Müfessirler Kur’an’da zikredilen kitap ve suhufun, insan ömrünün muhasebe­sinin yazılı bulunduğu defter mânasını ifade ettiği gibi kişinin hesabının görül­düğünü bildiren bir belge anlamına ge­lebileceğini de belirtirler. Mu’tezile’nin çoğunluğu ve sonraki (müteahhir) Eş’ariyye âlimleri amel defterini, Allah’ın, in­sanların iyilik ve kötülükleri hakkındaki bilgisi şeklinde yorumlamışlar. Mâtürîdiyye ile Selefıyye’nin tamamı ve Eş’ariyye ile Mu’tezile’nin bir kısmı ise key­fiyeti ve mahiyeti bilinemeyen bir amel defterinin varlığını kabul etmişlerdir.

Kur’ân-ı Kerîm sadece fertlerin değil, milletlerin de amel defterlerinin olaca­ğı, her milletin hesap gününde kitabını okumaya davet edileceği ve yaptıklarının karşılığının kendilerine verileceği bildiri­lerek yeryüzünde şımarmayan ve ortalı­ğı fesada vermeyen milletlerin hesapla­rının temiz çıkacağını anlatır. (Câsiye 45/28-29; Kasas 28/83) Kur’an bu suretle insanın hem ferdî hem de iç­timaî sorumlulukları bulunduğuna işa­ret ederek onu her iki bakımdan da dik­katli olmaya çağırır.

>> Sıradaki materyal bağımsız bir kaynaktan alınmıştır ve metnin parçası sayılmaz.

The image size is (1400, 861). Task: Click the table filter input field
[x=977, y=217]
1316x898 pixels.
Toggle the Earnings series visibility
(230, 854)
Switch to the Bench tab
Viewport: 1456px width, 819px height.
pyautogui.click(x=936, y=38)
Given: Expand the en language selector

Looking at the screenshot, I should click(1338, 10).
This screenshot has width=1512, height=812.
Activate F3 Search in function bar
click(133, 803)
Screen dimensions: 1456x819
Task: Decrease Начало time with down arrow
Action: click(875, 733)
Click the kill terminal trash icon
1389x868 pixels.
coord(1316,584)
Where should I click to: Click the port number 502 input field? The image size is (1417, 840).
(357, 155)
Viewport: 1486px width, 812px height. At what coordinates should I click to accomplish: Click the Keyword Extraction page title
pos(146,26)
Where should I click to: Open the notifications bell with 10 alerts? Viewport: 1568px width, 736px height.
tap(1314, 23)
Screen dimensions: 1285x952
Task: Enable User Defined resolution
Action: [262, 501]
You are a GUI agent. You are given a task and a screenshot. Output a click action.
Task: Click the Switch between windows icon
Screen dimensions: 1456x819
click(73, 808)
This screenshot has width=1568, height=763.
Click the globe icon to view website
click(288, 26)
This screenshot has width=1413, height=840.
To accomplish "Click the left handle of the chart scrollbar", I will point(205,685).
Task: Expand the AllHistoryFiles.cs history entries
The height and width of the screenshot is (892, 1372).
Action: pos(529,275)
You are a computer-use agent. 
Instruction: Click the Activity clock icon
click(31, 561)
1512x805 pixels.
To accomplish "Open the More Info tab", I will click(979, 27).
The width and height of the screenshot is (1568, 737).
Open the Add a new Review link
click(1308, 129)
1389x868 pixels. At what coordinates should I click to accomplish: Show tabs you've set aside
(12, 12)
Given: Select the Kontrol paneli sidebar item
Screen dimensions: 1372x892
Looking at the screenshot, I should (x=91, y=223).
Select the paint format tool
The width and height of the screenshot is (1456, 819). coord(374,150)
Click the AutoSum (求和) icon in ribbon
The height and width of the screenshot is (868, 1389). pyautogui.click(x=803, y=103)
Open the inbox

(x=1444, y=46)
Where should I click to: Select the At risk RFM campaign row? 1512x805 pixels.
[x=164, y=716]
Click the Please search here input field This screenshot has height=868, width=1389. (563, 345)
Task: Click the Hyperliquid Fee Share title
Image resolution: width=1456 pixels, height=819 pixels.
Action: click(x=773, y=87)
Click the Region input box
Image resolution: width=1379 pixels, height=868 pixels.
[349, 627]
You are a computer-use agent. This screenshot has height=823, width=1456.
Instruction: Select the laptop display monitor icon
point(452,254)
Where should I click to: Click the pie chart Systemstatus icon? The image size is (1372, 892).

Hadislerde, kıyamet günü amellerin yazılı olduğu sayfaların ellerde uçuşur gibi sağa sola çevrileceği tasvir edilir. Bu tür ifadeler gerçek tasvirler olabile­ceği gibi konunun önemini ve mutlaka vuku bulacağını anlatmayı hedef almış remizler de sayılabilir.